Luckily, less than ideal produce, vegetable and fruit peels still have many other uses. Here are some suggestions, recipe ideas and hacks to embrace a no-waste approach in your kitchens. Let’s start with the obvious ones.
Make a Sabzi
Like the danthal or cauliflower stem sabzi, there are some other unusual things you could use to make a sabzi or a vegetable side dish that is usually sautéed and steamed. Summertime brings some beautiful melons to the produce aisles and if you live in a desert like climate like here in the UAE, you get local watermelons for most part of the year. The rind or white part of a watermelon, just under the green peel can be used to make a delicious juicy sabzi.
This watermelon rind sabzi tastes similar to vegetables from the gourd family but it does not lose its bite. This summer I made watermelon chhilka or rind sabzi with fennel, cumin and spices and devoured it with rotis.
Another unusual sabzi that I ate while growing up was made of boiled and sautéed green banana and its peels, and another one was made using peels of sweet peas or matar.
If you don’t want to try something new, trying chopping up these edible parts of the vegetable and add them to your dals, pav bhaji, soups, pasta sauces and the like. Beetroot greens go great in dals, if you are not a fan of dal palak like me. If beetroot greens are hard to find, try using other greens like amaranth ka saag, collard greens etc.
Try Pickling and Preserving
Pickling and preserving are timeless ways to extend the shelf life of most produce. Got over ripe fruits and berries lying around? Make a compote or jam. Bought too many crisp cucumbers at the farmers market? Make a quick refrigerator pickle or perhaps a lacto-fermented one.
Another thing I did with the abundant watermelon during the summer, is making a quick pickle with fennel and spices using the same watermelon rind. I adapted a watermelon rind pickle recipe by Alton Brown and within a few days, I was upgrading my grilled cheese and bombay sandwiches with these delicious pickles!
A common lacto-fermented pickle made during the winter and spring season, is the Gobhi-Gajar-Mooli-Shalgam ka Achaar. As the name suggests, this pickle uses cauliflower, seasonal red carrots, radish and winter turnips. Recipes vary from family to family and my uncle, known for his delicious version, also uses peels of sweet peas sometimes.

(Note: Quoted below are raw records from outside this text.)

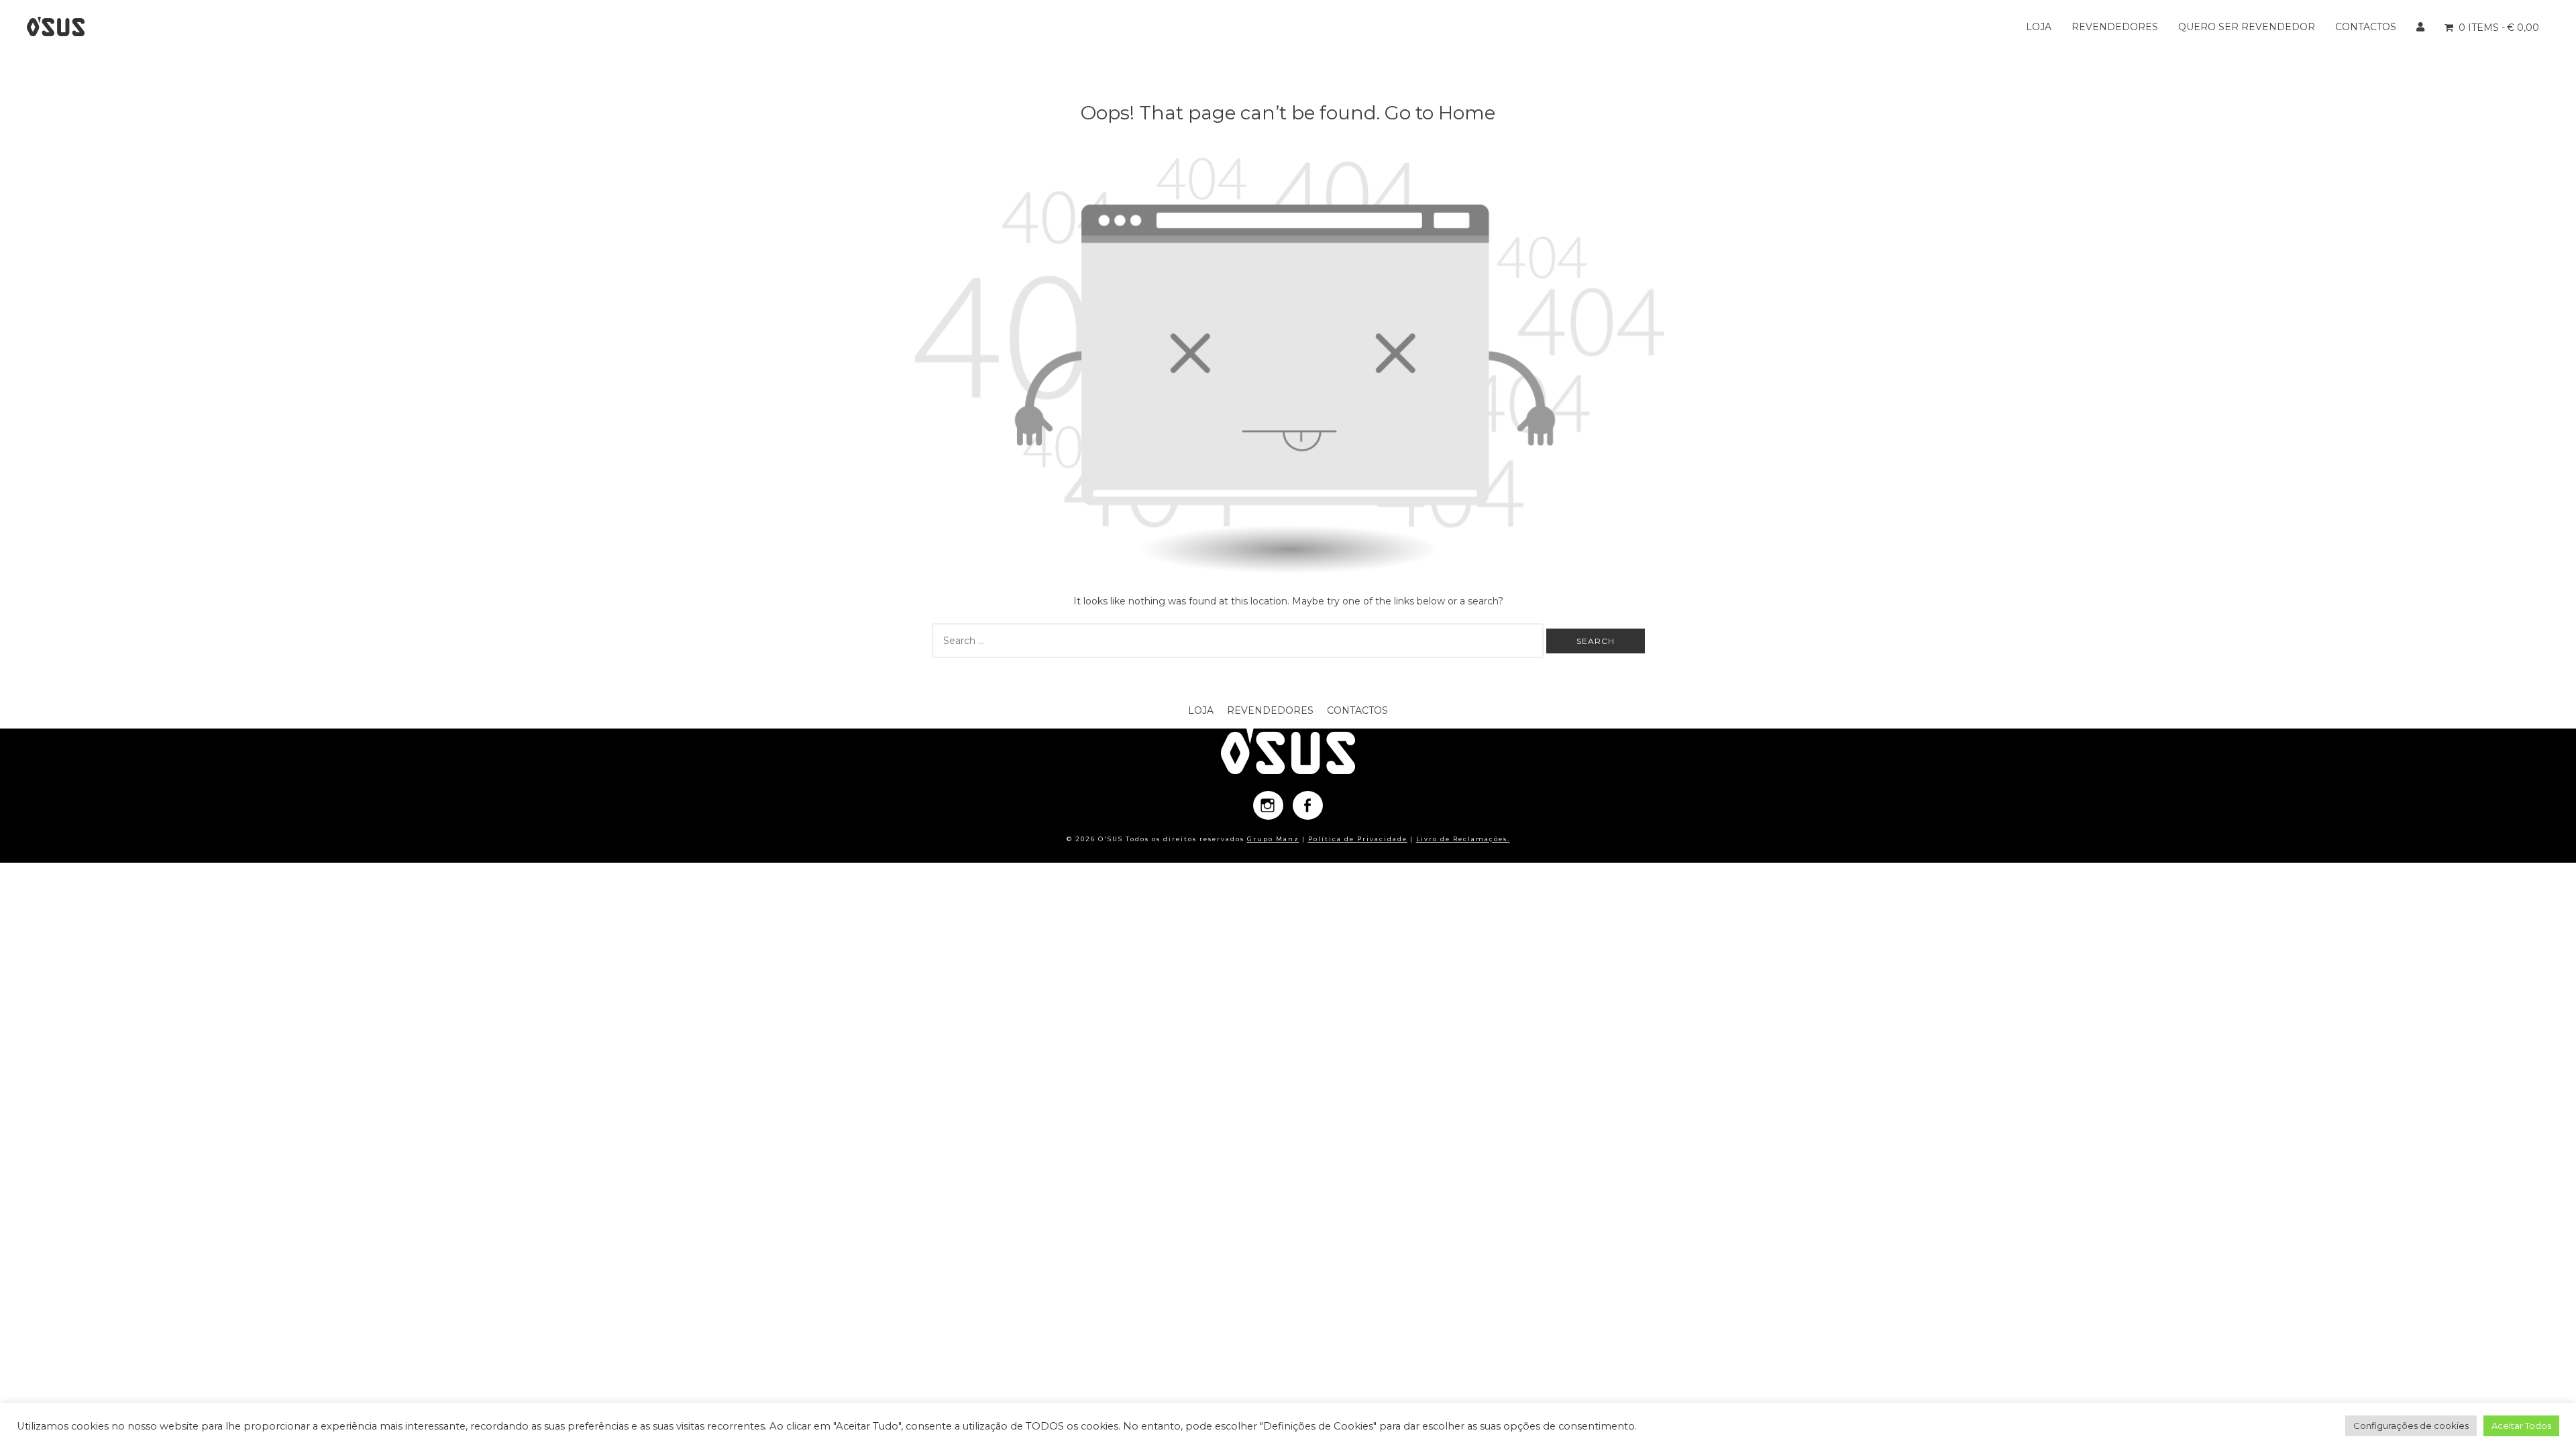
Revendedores (2115, 27)
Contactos (2365, 27)
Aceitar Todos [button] (2521, 1425)
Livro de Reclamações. (1463, 839)
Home (1466, 112)
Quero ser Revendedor (2246, 27)
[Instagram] (1268, 805)
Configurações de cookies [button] (2411, 1425)
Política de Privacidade (1357, 839)
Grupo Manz (1273, 839)
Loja (2038, 27)
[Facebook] (1308, 805)
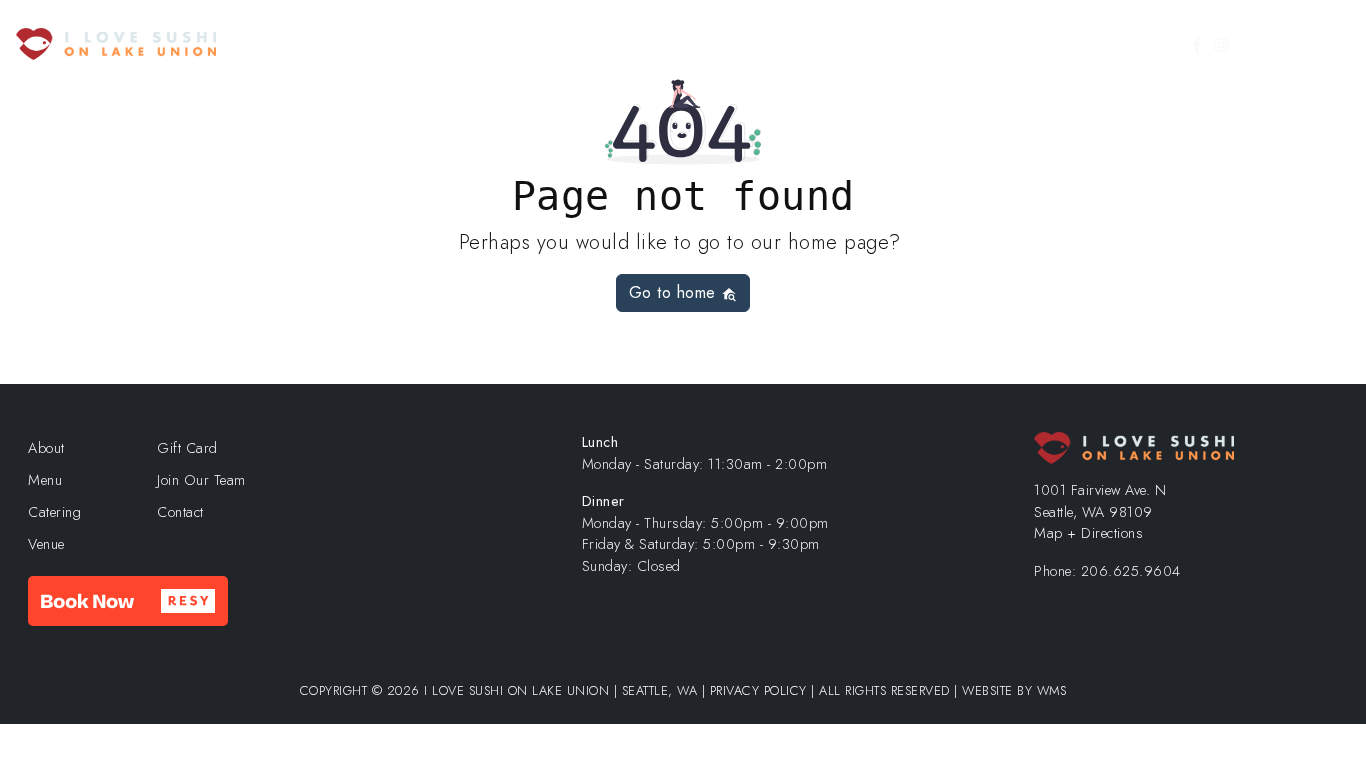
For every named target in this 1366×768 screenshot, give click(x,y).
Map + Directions (1088, 533)
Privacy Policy (758, 690)
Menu (583, 44)
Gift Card (1297, 44)
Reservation (682, 44)
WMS (1052, 690)
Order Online (475, 44)
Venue (842, 44)
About (904, 44)
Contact (1087, 44)
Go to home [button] (675, 292)
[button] (128, 601)
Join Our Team (993, 44)
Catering (770, 44)
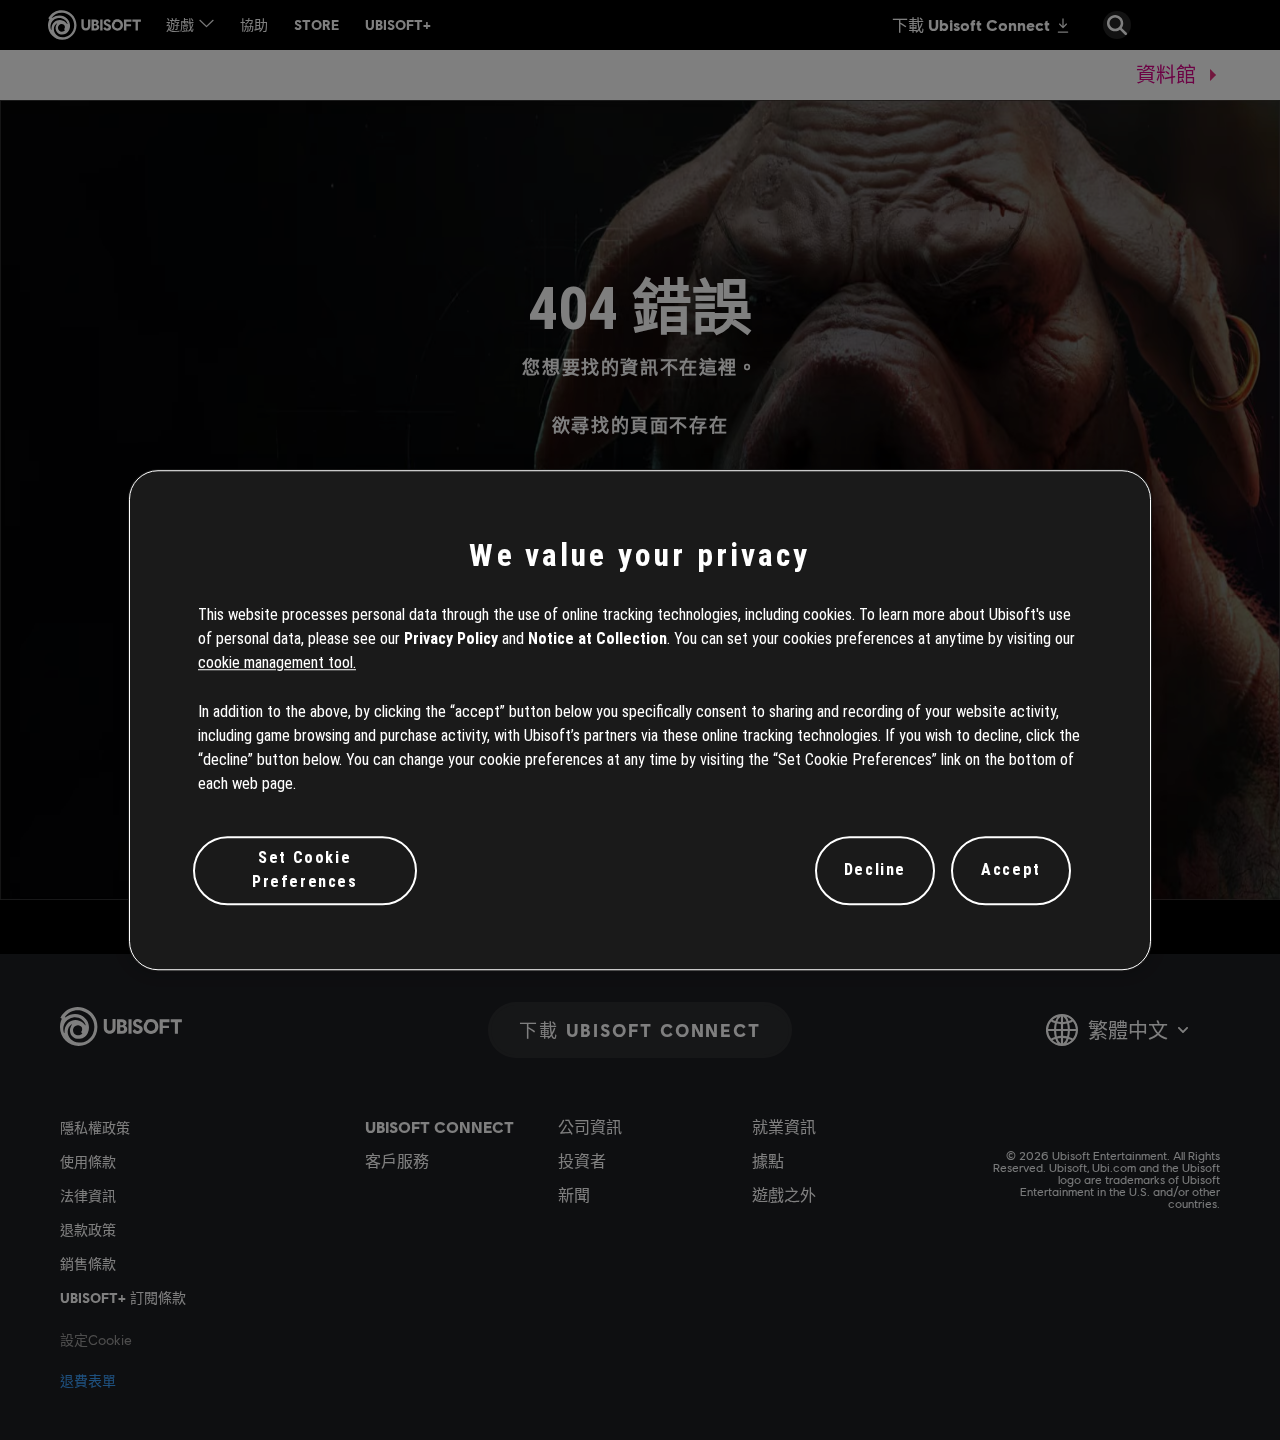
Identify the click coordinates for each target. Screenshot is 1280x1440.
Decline (875, 870)
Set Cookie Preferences (305, 869)
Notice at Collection (597, 638)
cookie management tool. (277, 663)
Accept (1011, 870)
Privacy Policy (451, 638)
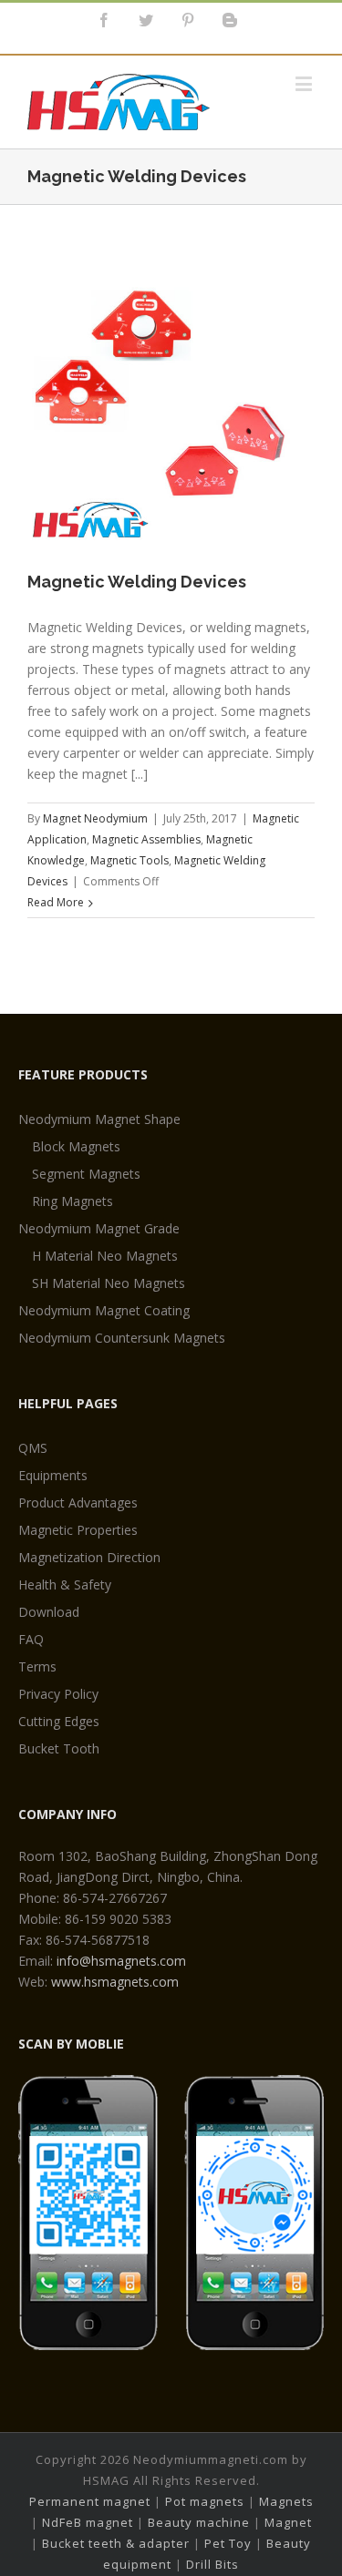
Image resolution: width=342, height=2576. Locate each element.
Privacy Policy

In fact, on the topic of cauliflower and its stems, Kanika suggested the danthal or stems would be great in a homemade kimchi too.
Make a Chutney, Dip or Pesto
A recent reel by Chef Shilarna Vaze or ChefChinuVaze, featured an interesting use for peels of ridge gourd. She combined the cooked peels of the gourd with jalapeno, cashews, more herbs and coconut milk to make a creamy dip. You can see her entertaining reel where she speaks entirely in Marathi here.
Coriander stems are often sadly discarded, when they are absolute flavor bombs. We add them to our green chutney and also sprinkle them over our curries as a garnish.
While it might not be right to classify pestos in the same category as chutneys, I think the similarity in technique warrants inclusion here. You can make pesto using carrot tops, fennel fronds and even parsley. There’s even a tried and tested Spinach Peanut pesto on our blog.
Use Fruit in New Ways
Like I mentioned above, using over ripe fruit to make compotes and jams at home is no biggie. But what about under-ripe fruit? Of course raw or green mangoes are abundantly used in chutneys and sabzis to lend sourness. But what about ripe mangoes that aren’t really sweet?
A no-waste hack for using less sweet ripe mangoes is to use them in this Ripe Mango curry. All you need to do is add a few pinches of jaggery to sweeten the curry slightly. Another way to use Pineapple is to make this delicious side of Pineapple Pachadi.
What about green mangoes that turn out to be sweet or ripe? Use those to make sweet Mango Chutneys by combining with other fruits. Last spring, my mom-in-law taught me a delicious coconut dal with raw mango and drumsticks.
I’ve saved the best for last ~ my maternal grandma used to make a delicious Apple Sabzi that I still sometimes make with granny- smith apples, no pun intended! The apple sabzi is spicy, tart and has just a touch of sweetness.